• **What the task asks**
Revise the material below so that each "Viewport" becomes "Display area", with every other character left as it is.

• **Given entries**
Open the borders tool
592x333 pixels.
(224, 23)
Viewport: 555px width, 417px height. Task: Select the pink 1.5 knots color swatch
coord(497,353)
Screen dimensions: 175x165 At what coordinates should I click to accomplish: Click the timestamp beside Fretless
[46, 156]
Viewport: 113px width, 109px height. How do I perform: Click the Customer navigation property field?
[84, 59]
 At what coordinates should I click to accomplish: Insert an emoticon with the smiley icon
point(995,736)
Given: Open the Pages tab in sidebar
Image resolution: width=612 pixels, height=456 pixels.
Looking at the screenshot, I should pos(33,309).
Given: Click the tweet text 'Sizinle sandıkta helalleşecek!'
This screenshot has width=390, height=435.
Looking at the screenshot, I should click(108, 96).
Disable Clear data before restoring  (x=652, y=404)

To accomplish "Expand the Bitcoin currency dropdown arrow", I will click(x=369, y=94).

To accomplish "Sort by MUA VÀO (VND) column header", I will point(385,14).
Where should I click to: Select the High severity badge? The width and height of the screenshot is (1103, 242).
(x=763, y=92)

• **Response**
Open the borders tool
592x333 pixels.
(224, 23)
Display area: 555px width, 417px height. Task: Select the pink 1.5 knots color swatch
coord(497,353)
Screen dimensions: 175x165 At what coordinates should I click to accomplish: Click the timestamp beside Fretless
[46, 156]
Display area: 113px width, 109px height. How do I perform: Click the Customer navigation property field?
[84, 59]
 At what coordinates should I click to accomplish: Insert an emoticon with the smiley icon
point(995,736)
Given: Open the Pages tab in sidebar
Image resolution: width=612 pixels, height=456 pixels.
Looking at the screenshot, I should pos(33,309).
Given: Click the tweet text 'Sizinle sandıkta helalleşecek!'
This screenshot has width=390, height=435.
Looking at the screenshot, I should click(108, 96).
Disable Clear data before restoring  (x=652, y=404)

To accomplish "Expand the Bitcoin currency dropdown arrow", I will click(x=369, y=94).

To accomplish "Sort by MUA VÀO (VND) column header", I will point(385,14).
Where should I click to: Select the High severity badge? The width and height of the screenshot is (1103, 242).
(x=763, y=92)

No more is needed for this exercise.